Entah apa yang membuat AS begitu percaya diri. Meski aib dan dosa-dosa pelanggaran hak asasi manusianya sudah terkuak jelas di mata publik internasional. Namun negeri agresor ini masih saja merasa paling suci dan berhak menilai kondisi HAM negara-negara lain. Karuan saja Rusia pun menjadi begitu berang dengan gelagat munafik ala Paman Sam itu.
Baru-baru ini, departemen luar negeri Rusia mengkritik laporan tahunan HAM departemen luar negeri AS dan menuding Washington menerapkan standar ganda. Dalam statemennya yang dirilis kemarin (Senin, 11/4), Deplu Rusia menyatakan, "AS tidak menyinggung rekam jejaknya sendiri. Seperti di Afghanistan dan Irak yang telah menewaskan ratusan warga sipil akibat penggunaan kekerasan secara membabibuta. Kendati AS telah berjanji untuk menutup penjara Guantanamo dan Begram, namun hingga kini penjara-penjara itu masih saja dioperasikan".
Statemen deplu Rusia itu juga menyentil kasus penyadapan telpon dan aksi pelanggaran HAM lainnya atas nama pemberantasan terorisme.
Sebagaimana diberitakan sebelumnya, Jumat lalu (8/4) Deplu AS melansir laporan tahunannya mengenai kondisi HAM di 190 negara. Laporan itu mengklaim bahwa kondisi HAM di banyak negara semakin buruk. Ironisnya, laporan tersebut terasa begitu janggal dengan apa yang dilakukan AS selama ini. Negeri yang begitu latah dalam mengkritik isu HAM di negara-negara lain itu ternyata juga merupakan pelanggar HAM yang terbesar.

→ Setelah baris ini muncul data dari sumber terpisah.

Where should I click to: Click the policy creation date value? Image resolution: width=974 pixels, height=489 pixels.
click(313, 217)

Asal tahu saja, Paman Sam merupakan negeri dengan jumlah tahanan terbesar di dunia. Negeri adidaya itu juga tercatat sebagai produsen dan penyebar terbesar pornografi anak, bahkan hingga kini masih menolak untuk meratifikasi konvensi perlindungan hak-hak anak. Sebagian besar aksi-aksi kudeta di banyak negara juga didalangi Washington. Dan sudah menjadi rahasia umum pula, AS adalah negara yang paling haus perang. Entah sudah berapa milyaran dolar dan jutaan nyawa yang melayang sia-sia akibat perang yang dikobarkan AS di berbagai penjuru dunia.

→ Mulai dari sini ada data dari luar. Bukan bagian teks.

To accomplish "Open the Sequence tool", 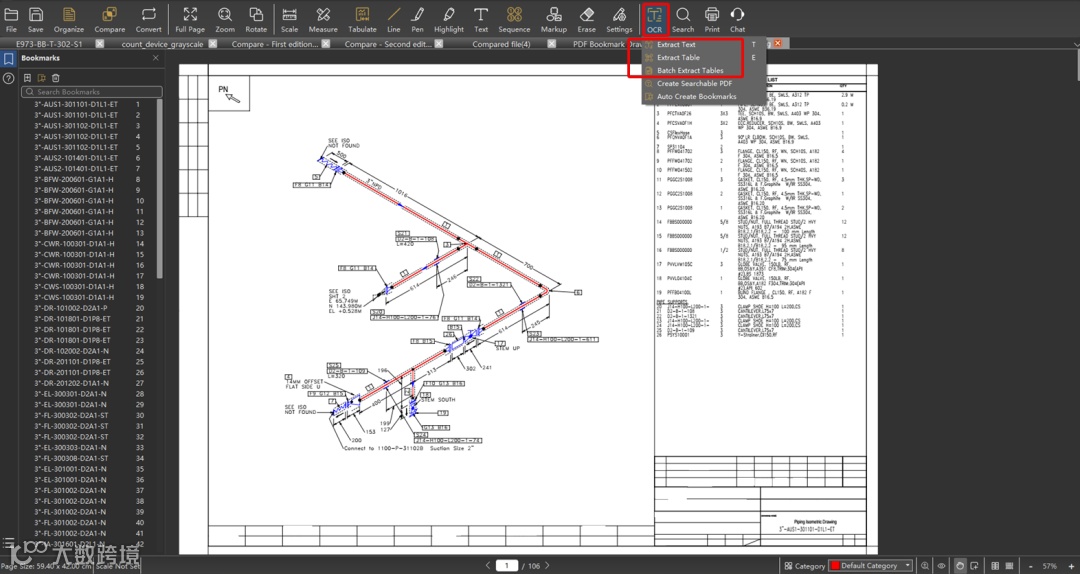I will click(514, 20).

Sedemikian dahsyatnya pelanggaran HAM yang dipraktekkan AS itu sampai-sampai Washington pun kesulitan untuk menutupi-nutupi dosa-dosa besarnya itu hingga terkadang mereka pun terpaksa mengakui, sebagaimana pengakuan George W. Bush dalam buku memoarnya, Decision Points. Tanpa rasa berdosa ia mengakui bahwa dirinyalah yang memberi perintah penyiksaan terhadap para tersangka teroris.
Yang jelas, selama ini AS memang kerap menggunakan domain pelanggaran HAM sebagai alat untuk mengintervensi dan menekan negara lain. Tak heran jika banyak pengamat yang menilai laporan HAM deplu AS baru-baru ini sekedar perangkat politik bagi Washington untuk menggertak dan menyudutkan negara-negara yang dianggap mengancam kepentingan Paman Sam. (irib)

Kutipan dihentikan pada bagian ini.